Oireachtas Joint and Select Committees

Tuesday, 9 March 2021

Committee on Public Petitions

Irish Ombudsman Forum: Discussion

Ms Justice Mary Ellen Ring:

I thank the Chairman and the gentlemen, as I note the committee membership is all male, for this opportunity to appear before them today to discuss a topic that I am returning to for a second, if not a third, time. I think Mr. Tyndall has a greater historical relationship with the committee. We have sent in a letter, which I hope all the members have had an opportunity to peruse. I will talk about the generalities and Mr. Tyndall will then follow me to talk about, in particular, developments since we were last before the committee.

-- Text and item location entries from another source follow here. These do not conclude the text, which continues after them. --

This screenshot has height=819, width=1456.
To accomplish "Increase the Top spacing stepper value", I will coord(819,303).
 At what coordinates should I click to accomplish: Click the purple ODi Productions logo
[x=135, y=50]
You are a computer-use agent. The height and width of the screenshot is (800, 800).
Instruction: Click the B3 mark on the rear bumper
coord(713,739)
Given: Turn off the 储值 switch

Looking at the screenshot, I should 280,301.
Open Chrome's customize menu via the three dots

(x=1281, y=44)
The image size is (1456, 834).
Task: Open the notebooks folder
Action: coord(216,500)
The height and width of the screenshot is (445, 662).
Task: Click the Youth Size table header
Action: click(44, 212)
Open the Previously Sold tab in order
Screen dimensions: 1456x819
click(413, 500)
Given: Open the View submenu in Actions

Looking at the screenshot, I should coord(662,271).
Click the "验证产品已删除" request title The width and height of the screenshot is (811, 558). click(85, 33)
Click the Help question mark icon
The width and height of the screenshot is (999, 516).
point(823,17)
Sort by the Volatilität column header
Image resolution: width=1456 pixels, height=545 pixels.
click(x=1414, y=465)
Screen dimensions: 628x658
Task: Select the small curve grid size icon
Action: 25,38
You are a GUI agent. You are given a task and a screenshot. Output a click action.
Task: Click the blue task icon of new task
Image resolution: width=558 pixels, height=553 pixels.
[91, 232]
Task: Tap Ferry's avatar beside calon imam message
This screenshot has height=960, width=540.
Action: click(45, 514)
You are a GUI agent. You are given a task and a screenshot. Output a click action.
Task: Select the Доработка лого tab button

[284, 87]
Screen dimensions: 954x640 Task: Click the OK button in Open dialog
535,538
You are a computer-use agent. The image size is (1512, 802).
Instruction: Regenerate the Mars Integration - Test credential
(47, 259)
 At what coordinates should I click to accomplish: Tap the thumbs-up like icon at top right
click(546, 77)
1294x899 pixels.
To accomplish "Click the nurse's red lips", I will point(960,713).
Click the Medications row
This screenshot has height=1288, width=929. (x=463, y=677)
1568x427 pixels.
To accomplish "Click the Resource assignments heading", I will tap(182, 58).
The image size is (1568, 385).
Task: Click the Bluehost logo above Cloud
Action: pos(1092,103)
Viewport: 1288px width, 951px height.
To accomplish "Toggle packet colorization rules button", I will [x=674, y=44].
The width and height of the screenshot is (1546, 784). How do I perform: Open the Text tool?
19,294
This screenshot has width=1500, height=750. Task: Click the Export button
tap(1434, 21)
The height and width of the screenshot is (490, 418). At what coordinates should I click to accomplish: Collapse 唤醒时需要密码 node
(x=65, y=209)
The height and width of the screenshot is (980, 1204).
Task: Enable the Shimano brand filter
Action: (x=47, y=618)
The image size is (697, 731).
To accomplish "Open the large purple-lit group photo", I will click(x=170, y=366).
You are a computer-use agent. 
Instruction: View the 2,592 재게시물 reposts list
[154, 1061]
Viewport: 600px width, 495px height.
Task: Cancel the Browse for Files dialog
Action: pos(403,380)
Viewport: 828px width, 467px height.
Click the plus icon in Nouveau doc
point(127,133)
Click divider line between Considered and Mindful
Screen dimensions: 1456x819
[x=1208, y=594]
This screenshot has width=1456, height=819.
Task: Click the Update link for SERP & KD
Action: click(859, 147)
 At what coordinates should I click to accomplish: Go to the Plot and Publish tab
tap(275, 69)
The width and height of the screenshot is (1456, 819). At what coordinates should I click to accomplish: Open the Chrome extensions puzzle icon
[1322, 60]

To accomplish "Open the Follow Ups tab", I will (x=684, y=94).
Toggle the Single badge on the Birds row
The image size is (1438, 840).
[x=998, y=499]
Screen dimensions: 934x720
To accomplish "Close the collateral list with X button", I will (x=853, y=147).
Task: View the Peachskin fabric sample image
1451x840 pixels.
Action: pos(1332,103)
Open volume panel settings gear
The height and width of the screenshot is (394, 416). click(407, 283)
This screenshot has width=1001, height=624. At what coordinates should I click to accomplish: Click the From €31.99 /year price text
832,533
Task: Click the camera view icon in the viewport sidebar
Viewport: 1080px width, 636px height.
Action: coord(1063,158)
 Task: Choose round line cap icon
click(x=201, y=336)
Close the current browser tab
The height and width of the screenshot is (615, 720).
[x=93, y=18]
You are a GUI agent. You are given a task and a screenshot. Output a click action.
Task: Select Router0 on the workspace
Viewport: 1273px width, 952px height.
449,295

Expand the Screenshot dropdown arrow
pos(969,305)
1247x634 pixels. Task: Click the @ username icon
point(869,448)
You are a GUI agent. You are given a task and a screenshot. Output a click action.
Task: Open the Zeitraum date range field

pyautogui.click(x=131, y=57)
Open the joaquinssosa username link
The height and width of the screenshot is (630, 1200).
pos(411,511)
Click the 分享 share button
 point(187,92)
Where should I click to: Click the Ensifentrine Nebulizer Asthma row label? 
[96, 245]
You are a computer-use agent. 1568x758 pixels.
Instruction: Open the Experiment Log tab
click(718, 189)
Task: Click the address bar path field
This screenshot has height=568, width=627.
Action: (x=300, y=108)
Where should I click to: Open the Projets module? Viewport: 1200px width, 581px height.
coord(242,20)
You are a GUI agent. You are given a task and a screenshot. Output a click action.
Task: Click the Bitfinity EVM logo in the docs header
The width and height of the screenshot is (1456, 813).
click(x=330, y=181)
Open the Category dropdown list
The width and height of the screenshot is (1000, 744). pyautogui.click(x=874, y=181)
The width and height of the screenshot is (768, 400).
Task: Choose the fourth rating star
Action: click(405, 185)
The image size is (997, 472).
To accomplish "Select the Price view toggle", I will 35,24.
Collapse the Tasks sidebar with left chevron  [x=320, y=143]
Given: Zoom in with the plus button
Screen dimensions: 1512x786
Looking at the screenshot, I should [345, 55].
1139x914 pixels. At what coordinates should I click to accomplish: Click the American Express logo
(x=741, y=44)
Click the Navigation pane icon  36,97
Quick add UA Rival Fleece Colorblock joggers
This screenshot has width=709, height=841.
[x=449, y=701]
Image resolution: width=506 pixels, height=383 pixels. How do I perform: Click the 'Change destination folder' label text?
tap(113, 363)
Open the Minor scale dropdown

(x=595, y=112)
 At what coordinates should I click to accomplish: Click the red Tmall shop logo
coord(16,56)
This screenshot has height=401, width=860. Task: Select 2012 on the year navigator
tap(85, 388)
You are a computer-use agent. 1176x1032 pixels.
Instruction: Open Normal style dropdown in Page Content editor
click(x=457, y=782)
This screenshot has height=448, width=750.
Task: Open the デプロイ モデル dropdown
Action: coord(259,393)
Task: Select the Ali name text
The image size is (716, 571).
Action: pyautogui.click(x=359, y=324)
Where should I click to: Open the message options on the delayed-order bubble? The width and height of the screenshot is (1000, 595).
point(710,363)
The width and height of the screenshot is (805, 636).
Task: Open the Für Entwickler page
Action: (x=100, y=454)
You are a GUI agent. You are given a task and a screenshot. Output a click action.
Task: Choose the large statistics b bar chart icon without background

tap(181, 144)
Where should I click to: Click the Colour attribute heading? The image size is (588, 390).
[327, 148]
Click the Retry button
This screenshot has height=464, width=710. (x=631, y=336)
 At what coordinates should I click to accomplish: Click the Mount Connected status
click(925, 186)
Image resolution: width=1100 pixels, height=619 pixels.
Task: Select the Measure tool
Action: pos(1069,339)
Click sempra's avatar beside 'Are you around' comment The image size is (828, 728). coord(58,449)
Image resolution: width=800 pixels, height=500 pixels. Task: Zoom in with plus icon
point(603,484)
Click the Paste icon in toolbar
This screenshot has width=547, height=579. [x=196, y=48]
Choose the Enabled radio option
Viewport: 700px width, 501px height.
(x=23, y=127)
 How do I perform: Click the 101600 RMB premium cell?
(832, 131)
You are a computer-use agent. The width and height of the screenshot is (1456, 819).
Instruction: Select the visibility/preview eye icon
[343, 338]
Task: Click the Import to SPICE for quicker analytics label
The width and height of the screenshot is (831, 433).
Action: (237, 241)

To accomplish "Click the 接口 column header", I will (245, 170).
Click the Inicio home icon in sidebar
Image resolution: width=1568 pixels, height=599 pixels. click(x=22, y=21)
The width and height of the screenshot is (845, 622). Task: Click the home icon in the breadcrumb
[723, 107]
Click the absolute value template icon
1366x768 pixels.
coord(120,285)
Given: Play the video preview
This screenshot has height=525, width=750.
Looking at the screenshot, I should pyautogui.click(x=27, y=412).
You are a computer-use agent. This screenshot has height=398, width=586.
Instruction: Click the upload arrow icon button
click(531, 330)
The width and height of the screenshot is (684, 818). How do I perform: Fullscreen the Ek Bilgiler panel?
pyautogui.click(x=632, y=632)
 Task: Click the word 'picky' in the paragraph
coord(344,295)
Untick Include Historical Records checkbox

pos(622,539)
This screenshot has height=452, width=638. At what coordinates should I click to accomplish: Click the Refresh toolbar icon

For a historical reference for the members' information, in January of 2016, when the committee was the Joint Committee on Public Service Oversight and Petitions under the then chairmanship of Deputy Pádraig Mac Lochlainn, it produced an excellent report on the issue of the role and remit of Ombudsmen and our relationship with the Oireachtas. Obviously, each of us has a partner, as I would prefer to call it rather not a parent, Department with which we have a relationship. Clearly, in my case it would be with the Department of Justice and for the Children's Ombudsman, it would be with the Department of Children, Equality, Disability, Integration and Youth. In that regard, we have interested Departments to which we report and engage but as an organisation we have been anxious to have a single commission that looks at the Ombudsmen community. We have different remits. We have different audiences so different members of the public interact with the different Ombudsmen and like the members, we have this important role in respect of the public.

The members' role, as the Committee on Public Petitions, allows members of the public to come directly to them with petitions and so it sits nicely in terms of our joint interaction with the public. It sits nicely with this committee but there is more to it than that. In particular, the fact that we all have different constituents, so to speak, means that it would be important that somebody is keeping an oversight of the different Ombudsmen, the value that the different Ombudsmen give to the community and, in particular, the use that is made of that by the community, and also issues of governance, transparency, who makes up a commissioner or, in our case, an Ombudsman in other instances. It is having a committee of the Oireachtas that has that role as distinct from our partner Departments with which we have an ongoing statutory relationship.

It is for that reason we met seven years ago. We were anxious to progress this matter and get the issues identified by the previous committee. In its report, it looked into the area of what is an ombudsman, all of the philosophical issues and then how that all tied together in terms of a practical relationship with the petitions committee.

We are anxious that the public oversight role be restored to the committee's remit. It provides to the forum an important avenue of interaction as well as elements of governance and transparency. We are also anxious there would be more oversight of the international community of ombudsmen. The Venice convention is an important step in that regard. It is about finding a role in the Oireachtas to take ownership in a communal way, as opposed to an individual way, of the various ombudsmen who provide important roles vis-à-visto the public.